→ Material for this exercise:
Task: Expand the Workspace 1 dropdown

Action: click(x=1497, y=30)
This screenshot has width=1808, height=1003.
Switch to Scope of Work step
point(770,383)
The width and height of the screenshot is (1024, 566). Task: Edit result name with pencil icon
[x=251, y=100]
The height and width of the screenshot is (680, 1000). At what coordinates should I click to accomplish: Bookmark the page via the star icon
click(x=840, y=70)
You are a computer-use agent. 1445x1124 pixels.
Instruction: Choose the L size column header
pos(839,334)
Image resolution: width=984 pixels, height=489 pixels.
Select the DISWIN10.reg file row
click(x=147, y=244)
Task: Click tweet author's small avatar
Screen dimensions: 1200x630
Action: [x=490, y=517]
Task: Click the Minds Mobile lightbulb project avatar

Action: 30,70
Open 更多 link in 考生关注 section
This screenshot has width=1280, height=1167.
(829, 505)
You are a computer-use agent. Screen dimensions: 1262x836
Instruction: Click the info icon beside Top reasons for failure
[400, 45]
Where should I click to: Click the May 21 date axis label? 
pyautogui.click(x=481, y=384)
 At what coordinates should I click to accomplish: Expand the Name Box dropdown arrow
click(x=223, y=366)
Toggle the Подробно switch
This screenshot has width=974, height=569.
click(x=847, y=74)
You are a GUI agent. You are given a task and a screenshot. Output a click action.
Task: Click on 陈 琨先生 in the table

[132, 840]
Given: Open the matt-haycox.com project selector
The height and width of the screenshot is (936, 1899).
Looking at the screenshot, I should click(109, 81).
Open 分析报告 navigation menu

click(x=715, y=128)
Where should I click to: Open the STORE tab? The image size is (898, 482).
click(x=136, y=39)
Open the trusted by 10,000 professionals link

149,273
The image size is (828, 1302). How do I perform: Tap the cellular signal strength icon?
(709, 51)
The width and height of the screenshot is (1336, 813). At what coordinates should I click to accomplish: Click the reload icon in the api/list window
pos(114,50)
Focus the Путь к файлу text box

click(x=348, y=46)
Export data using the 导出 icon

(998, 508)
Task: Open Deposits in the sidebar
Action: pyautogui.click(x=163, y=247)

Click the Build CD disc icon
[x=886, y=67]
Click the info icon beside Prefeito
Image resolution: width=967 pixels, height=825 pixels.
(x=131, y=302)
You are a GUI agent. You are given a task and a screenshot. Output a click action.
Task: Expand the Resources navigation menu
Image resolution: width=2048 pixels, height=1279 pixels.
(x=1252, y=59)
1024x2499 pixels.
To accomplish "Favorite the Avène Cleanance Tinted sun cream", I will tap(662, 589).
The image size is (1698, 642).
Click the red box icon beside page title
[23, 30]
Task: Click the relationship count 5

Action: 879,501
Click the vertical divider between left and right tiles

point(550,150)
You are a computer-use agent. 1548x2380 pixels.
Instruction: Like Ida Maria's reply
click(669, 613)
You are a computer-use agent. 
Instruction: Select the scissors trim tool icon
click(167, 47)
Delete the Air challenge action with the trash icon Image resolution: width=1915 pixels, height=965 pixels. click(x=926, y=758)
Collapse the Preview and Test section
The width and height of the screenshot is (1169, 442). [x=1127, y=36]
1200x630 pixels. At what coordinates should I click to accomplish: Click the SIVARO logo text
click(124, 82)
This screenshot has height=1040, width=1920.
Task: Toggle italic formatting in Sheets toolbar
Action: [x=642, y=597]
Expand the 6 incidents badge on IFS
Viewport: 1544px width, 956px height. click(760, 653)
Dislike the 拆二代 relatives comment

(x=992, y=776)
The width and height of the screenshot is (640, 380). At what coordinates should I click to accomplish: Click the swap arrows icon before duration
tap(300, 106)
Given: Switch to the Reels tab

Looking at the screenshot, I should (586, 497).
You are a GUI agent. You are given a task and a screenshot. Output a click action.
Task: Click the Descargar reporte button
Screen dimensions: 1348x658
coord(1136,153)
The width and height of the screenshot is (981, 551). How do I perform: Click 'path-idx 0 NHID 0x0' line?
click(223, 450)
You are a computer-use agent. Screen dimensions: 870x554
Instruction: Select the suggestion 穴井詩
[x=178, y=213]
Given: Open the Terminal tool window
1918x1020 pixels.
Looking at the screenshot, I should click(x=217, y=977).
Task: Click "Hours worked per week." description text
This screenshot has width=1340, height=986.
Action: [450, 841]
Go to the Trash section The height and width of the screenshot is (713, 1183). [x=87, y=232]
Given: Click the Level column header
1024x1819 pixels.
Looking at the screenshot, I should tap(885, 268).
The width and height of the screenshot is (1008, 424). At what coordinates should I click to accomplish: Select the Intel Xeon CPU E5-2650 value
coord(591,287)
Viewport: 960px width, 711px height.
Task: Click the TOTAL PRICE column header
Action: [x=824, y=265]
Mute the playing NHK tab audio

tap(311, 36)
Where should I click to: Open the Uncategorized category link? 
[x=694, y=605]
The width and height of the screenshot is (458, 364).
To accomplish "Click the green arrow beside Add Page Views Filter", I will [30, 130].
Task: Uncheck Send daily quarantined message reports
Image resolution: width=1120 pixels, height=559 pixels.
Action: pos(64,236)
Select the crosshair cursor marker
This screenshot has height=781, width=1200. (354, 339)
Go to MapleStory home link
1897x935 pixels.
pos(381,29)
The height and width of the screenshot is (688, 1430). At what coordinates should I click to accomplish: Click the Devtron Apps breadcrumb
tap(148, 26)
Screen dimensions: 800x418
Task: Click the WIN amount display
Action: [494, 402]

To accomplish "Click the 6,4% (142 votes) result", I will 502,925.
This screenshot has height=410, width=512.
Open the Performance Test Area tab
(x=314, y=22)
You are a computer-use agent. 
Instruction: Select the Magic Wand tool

→ Aim of the exercise: Nothing but the lines from the first line of the listing above through the line holding "You are a computer-use agent. 1445x1124" should be reproduced, and each must match exactly.

→ Worked solution:
Task: Expand the Workspace 1 dropdown

Action: click(x=1497, y=30)
This screenshot has width=1808, height=1003.
Switch to Scope of Work step
point(770,383)
The width and height of the screenshot is (1024, 566). Task: Edit result name with pencil icon
[x=251, y=100]
The height and width of the screenshot is (680, 1000). At what coordinates should I click to accomplish: Bookmark the page via the star icon
click(x=840, y=70)
You are a computer-use agent. 1445x1124 pixels.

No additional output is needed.